Nic von Rupp

Personal information
- Born: Nicolaus von Rupp August 2, 1990 (age 35) Lisbon, Portugal
- Years active: 2004–present
- Height: 5 ft 10 in (1.78 m)
- Weight: 160 lb (73 kg)

Surfing career
- Sport: Surfing

Surfing specifications
- Favorite waves: Mullaghmore, Ireland
- Favorite maneuvers: Tuberide

= Nic von Rupp =

Portuguese surfer (born 1990)

Nic von Rupp (born Nicolaus von Rupp; August 2, 1990) is a professional surfer from Portugal, who specializes in big wave riding. In November 2020, von Rupp reportedly surfed some of the biggest waves ever ridden at Nazaré Beach in the Costa de Prata ("Silver Coast") region of Central Western Portugal (one of the world's premier big wave locations).

==Early life==
Von Rupp was born in Lisbon, Portugal, the son of a German father and Swiss mother, and grew up in the town of Praia Grande in the municipality of Sintra (about thirty miles from Lisbon). Von Rupp possesses German, American, Swiss and Portuguese passports and is known to speak several languages fluently.

==Surfing==
Von Rupp began surfing at the age of 9, and began competing soon afterward. During his teen years, he won several Portuguese national surfing titles and specialty events and made his debut on the World Qualifying Series surfing tour in 2009. Around the turn of the decade, von Rupp began to change the direction of his career from strictly small wave competitive surfing to the pursuit of big wave riding as well.
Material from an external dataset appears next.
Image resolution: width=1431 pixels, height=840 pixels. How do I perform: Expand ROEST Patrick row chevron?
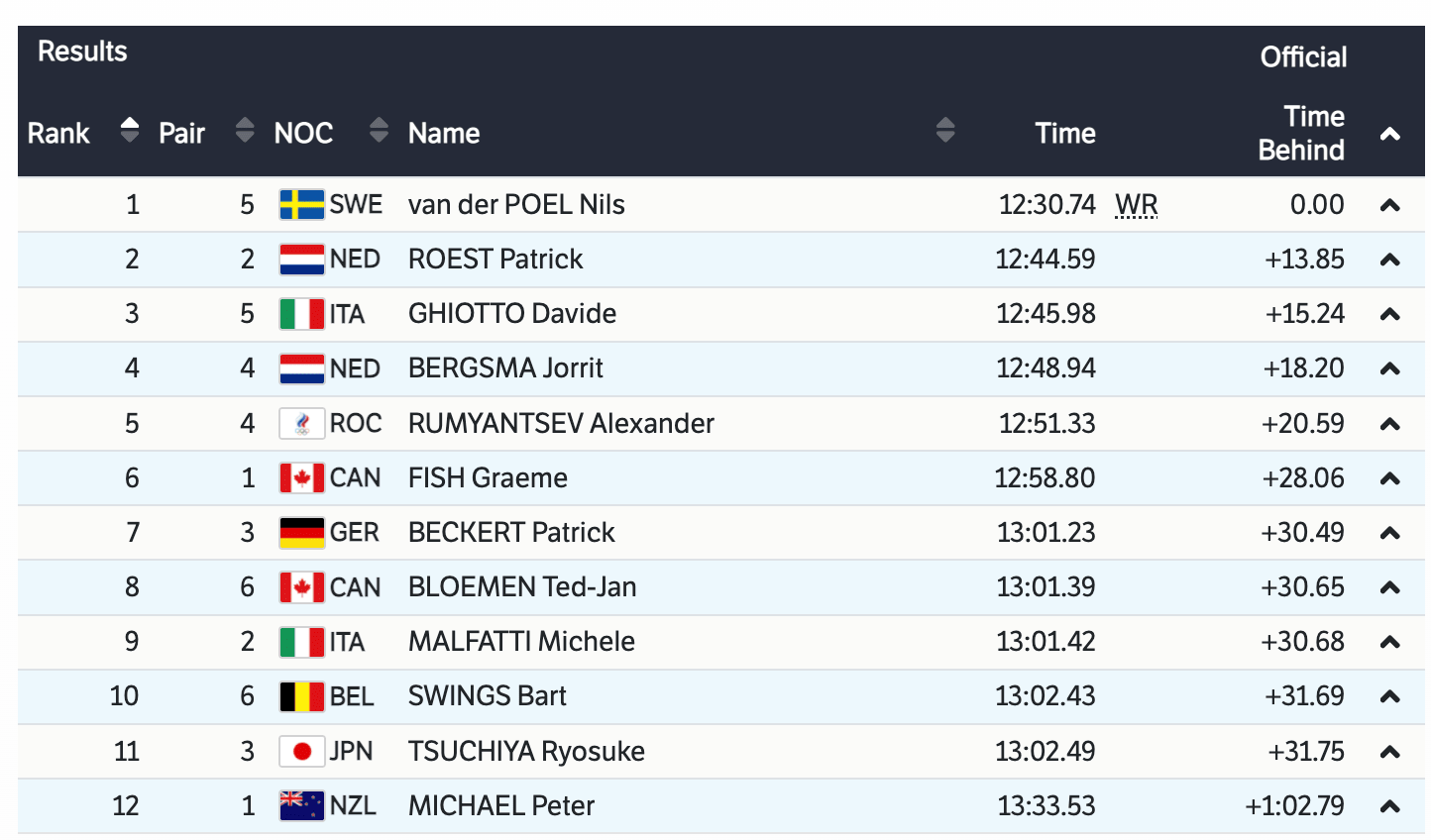coord(1389,261)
In 2013, he won both the Perfect Chapter and the Pawa Tube Fest events and in 2015 he finished in second place at the ISA World Surfing Games at Playa Popoyo, Nicaragua. Nic von Rupp has twice been a World Surf League "Big Wave Performance Of The Year" finalist.

As a big wave rider, the surfer spends significant time in pursuit of riding giant swells. In 2019, Nic von Rupp starred in the short documentary film called "Brusco" which followed the surfer's big wave travels between Portugal, Ireland, California and Hawaii.